Инерция американизма была благом, когда несколько стран увлеклись прыжками в Утопию. Мир уцелел. Но уцелел как продолжение консервативного пути к гибели, продолжение потока изобретений и открытий, создающих все новые бедствия: озоновую дыру, экологический кризис, взрывной рост населения, упадок чувства священного, культ наслаждений, наркоманию, СПИД.

Маркс писал, что капитализм выходит из кризиса только средствами, создающими новый, более глубокий кризис. Он ошибался, пытаясь описать всю эту динамику экономическими терминами. На самом деле, кризисы ветвятся. Научно-техническая революция ослабила давление экономических законов, но тут же обострилась угроза экологического кризиса, духовного кризиса и т. п. Букет кризисов становится все более пышным, и неизвестно, какие новые цветы зла принесет завтрашний день.

Когда-то военно-административное расширение империй уперлось в тупик, и великие культурные миры перенесли акцент с центробежного на центростремительное, от движения «вперед, к новым победам» к движению вглубь, к покаянию, к самоуглублению — и к духовному росту личности из глубины к небу, к новому пониманию священного. Сейчас в тупик зашло расширение техногенного мира, оно просто немыслимо. Возникло парадоксальное положение: невозможно остановить разрушение ресурсов Земли и невозможно продолжать его.

Я вижу выход в паузе созерцания. Мы не можем остановить экономический механизм, который лучше или хуже кормит шесть миллиардов людей. Но мы — как Россия — входим в кризис, мировой кризис, в движение, ведущее в пропасть, и можем сделать только одно (если хотим выжить): преодолеть лихорадочность движения, вносить паузы созерцания в череду наших дел. Постепенно расширяя эти паузы.

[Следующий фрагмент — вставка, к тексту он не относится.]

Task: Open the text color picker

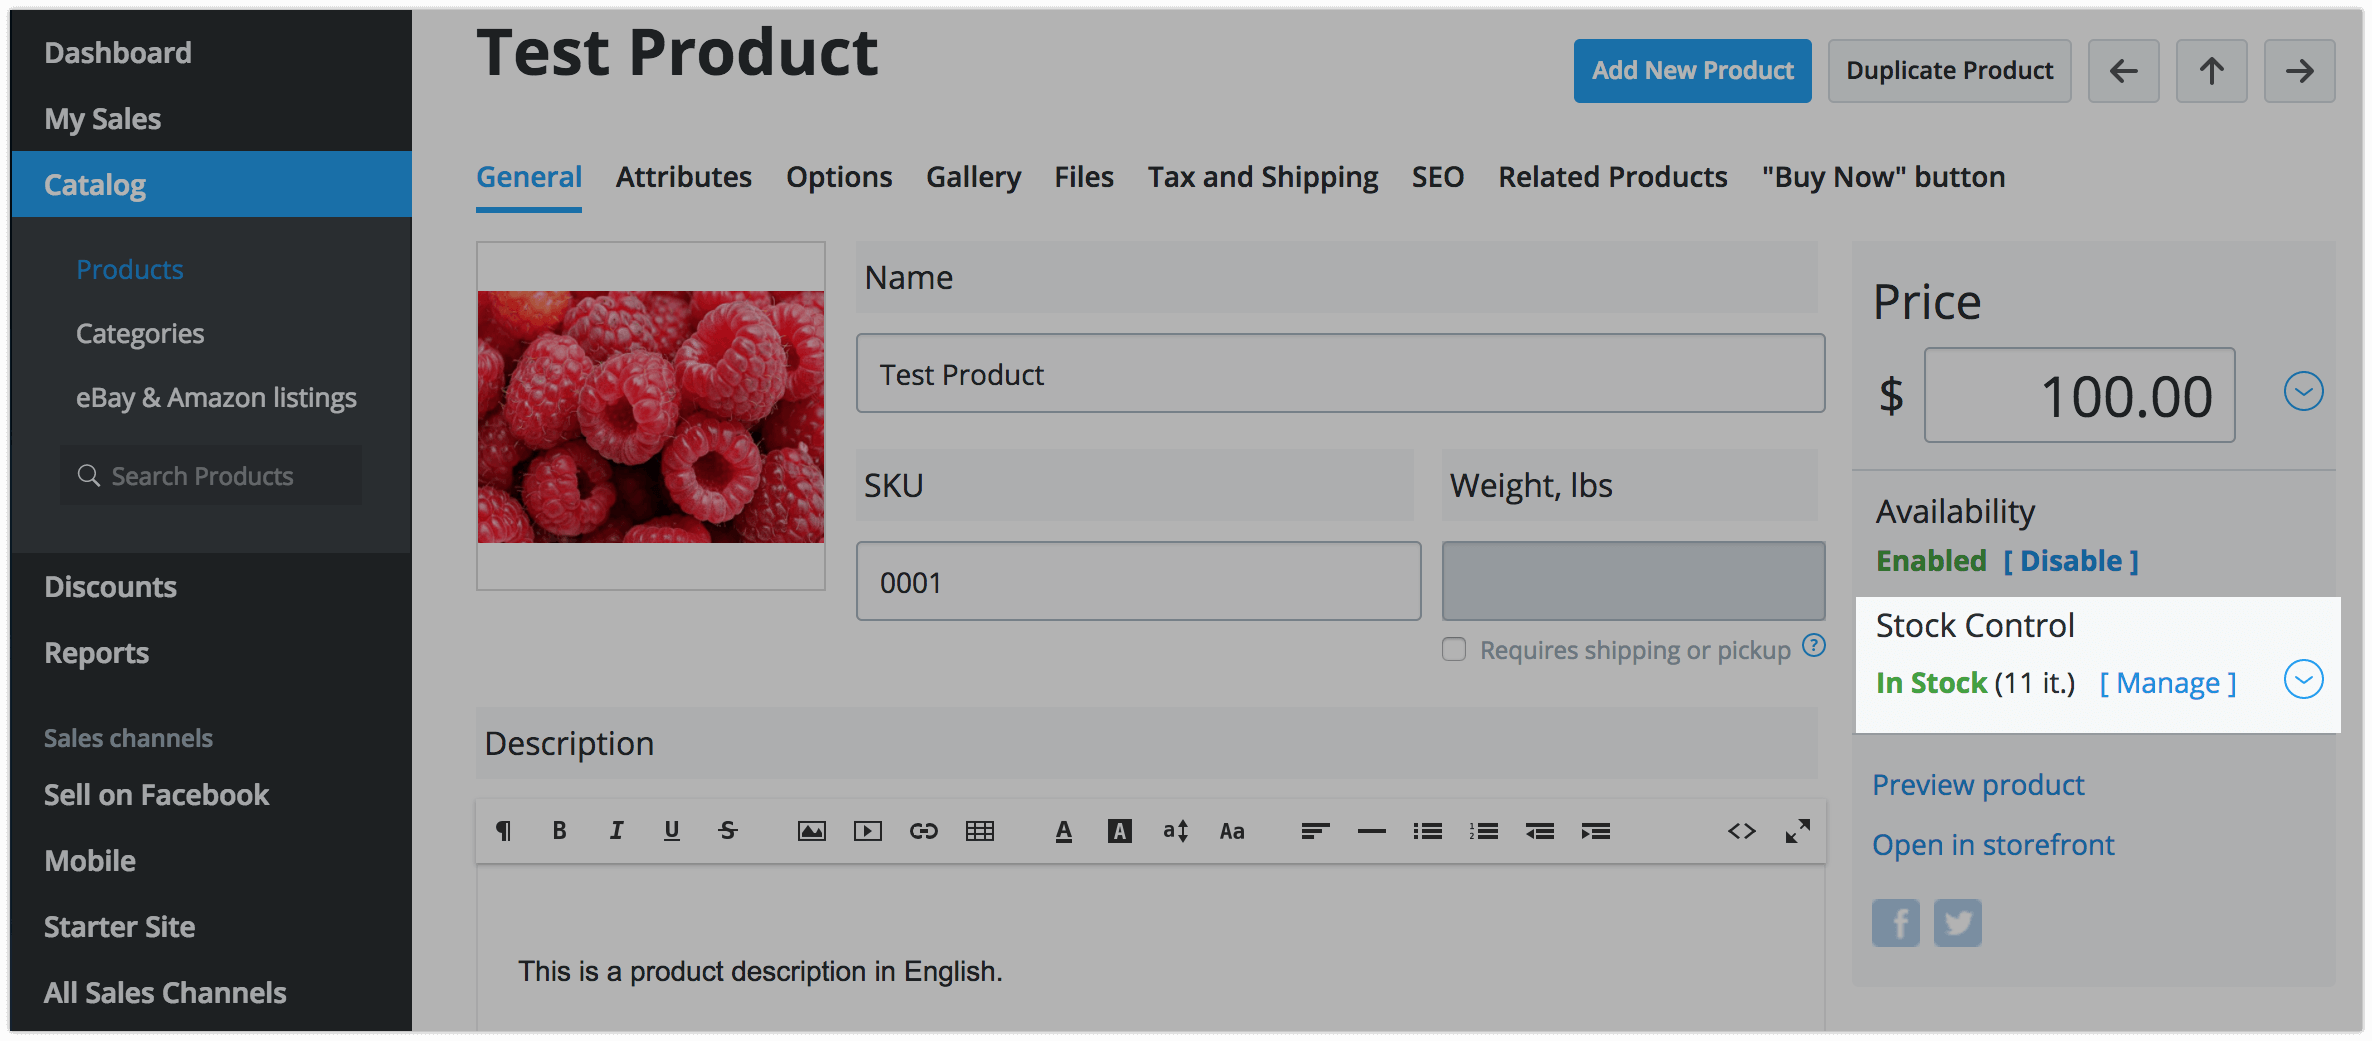Action: pyautogui.click(x=1063, y=831)
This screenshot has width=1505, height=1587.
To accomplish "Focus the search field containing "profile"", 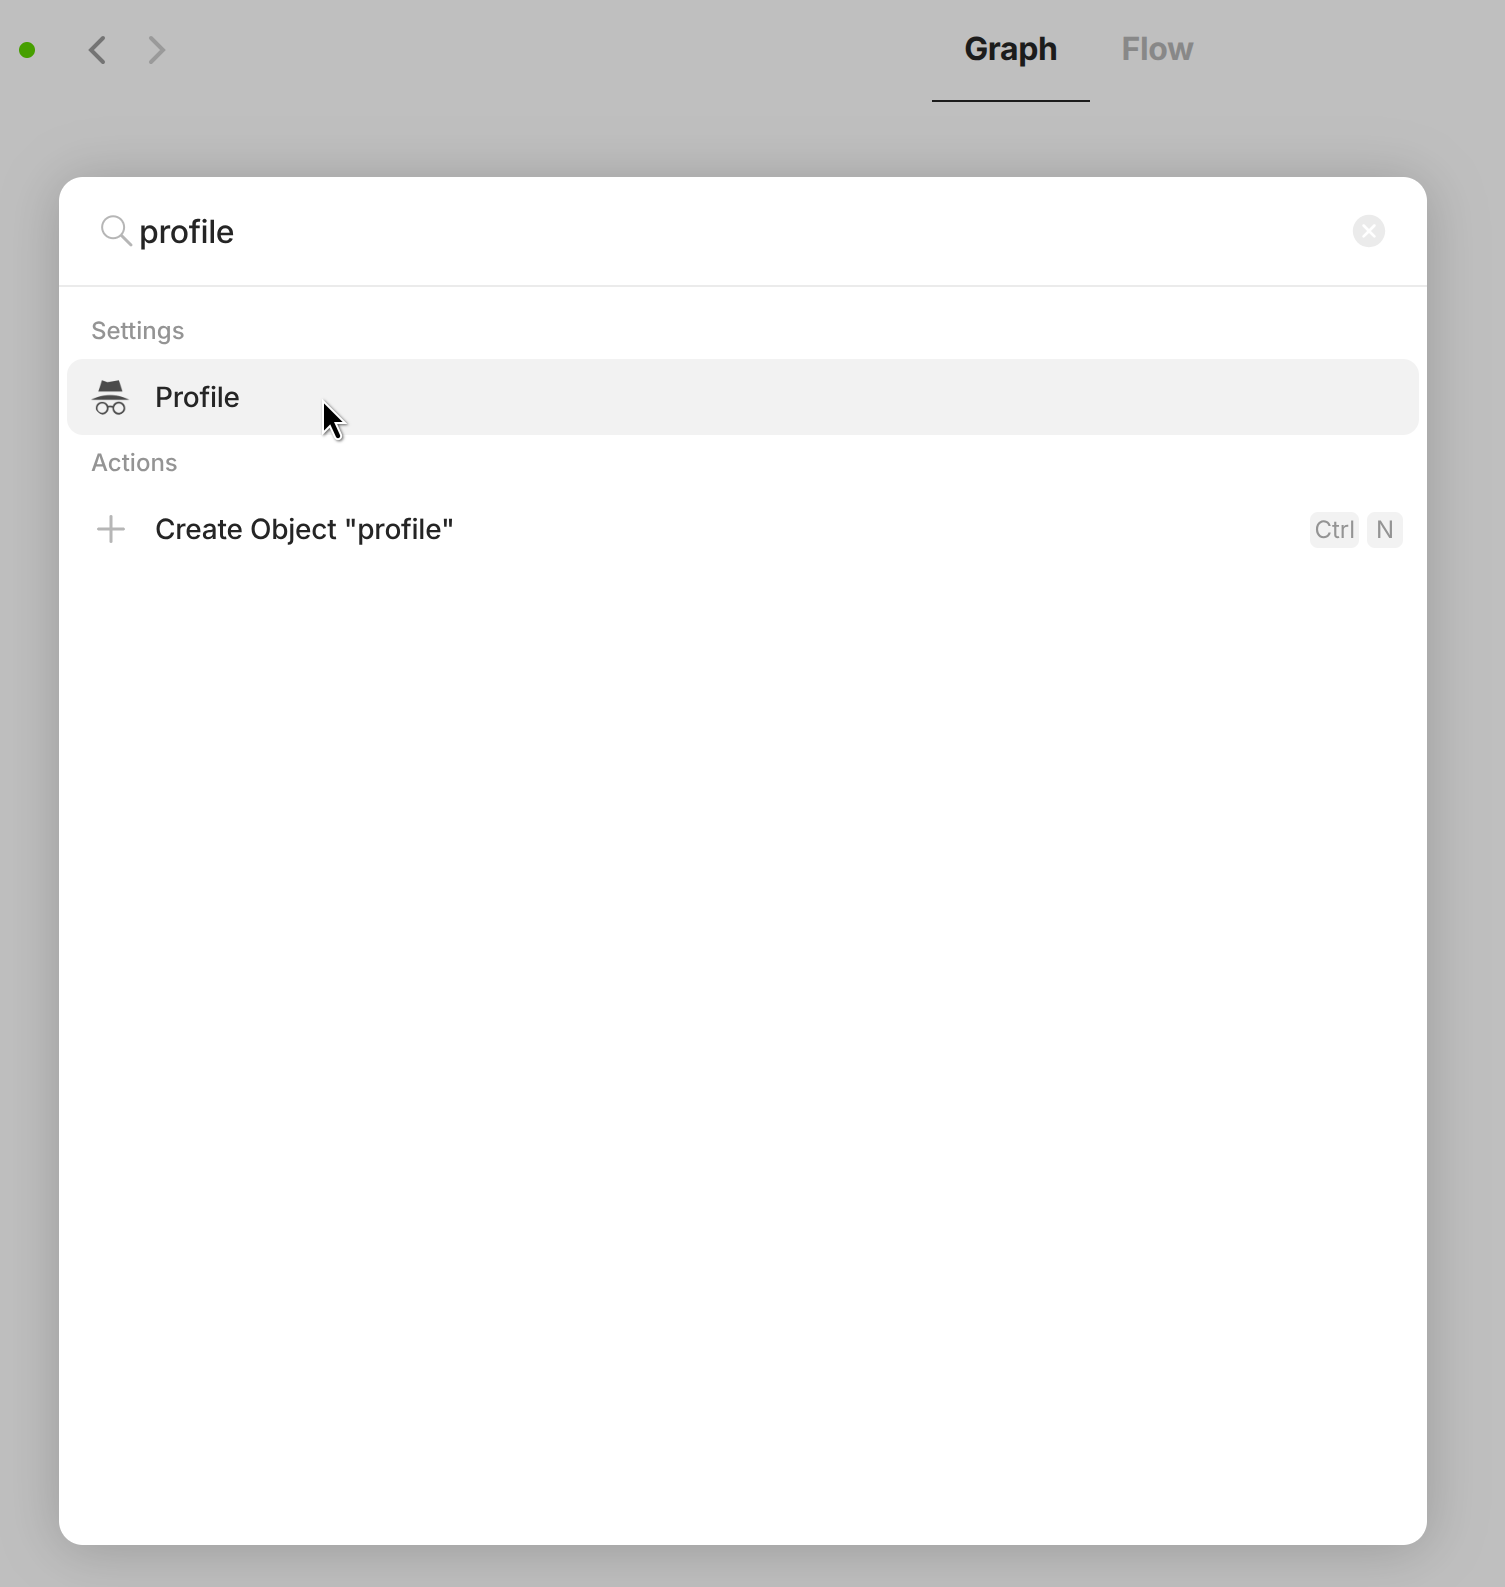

Постепенно раскрывая перед людьми радость созерцания. Постепенно открывая ее детям — с самого раннего возраста, еще до школы. Постепенно вводя уроки созерцания в школы (такие опыты уже делались).

Накопление тишины идет во многих формах, во многих странах, больших и малых, в тех, кто считает себя передовыми, и в тех, которые относят к отсталым. Успеет ли это медленное, незаметное движение подготовить поворот, опередив экологическую катастрофу? Опередив другие катастрофы? Это один Бог знает. И может быть, Он некоторые катастрофы «попустит», чтобы сбить спесь с довольных собой умников, чтобы заставить массы думать. Но я надеюсь, что Бог оставляет возможность избежать тотального краха. Если мы будем Ему помогать.

Глава Восемнадцатая

До полной гибели всерьез

Лидия Яковлевна Гинзбург писала об особом мужестве стариков, знающих, что им недолго осталось жить. Я не сомневаюсь в ее искренности. Но сам я этого не чувствую. Мужества требует болезнь, иногда в молодости, Зинаида Миркина, столкнулась с этим в двадцать два года. И не смерть ее пугала, а необходимость жить, год за годом, под непрерывной пыткой. Болезнь создает духу препятствия, через которые очень трудно пробиться, и тут действительно нужно и мужество, и воля. А старость — это просто вечер. Если вечер ясный и солнце играет на листьях — мысленно танцуешь вместе со светом, и все равно — семь тебе лет или семьдесят семь.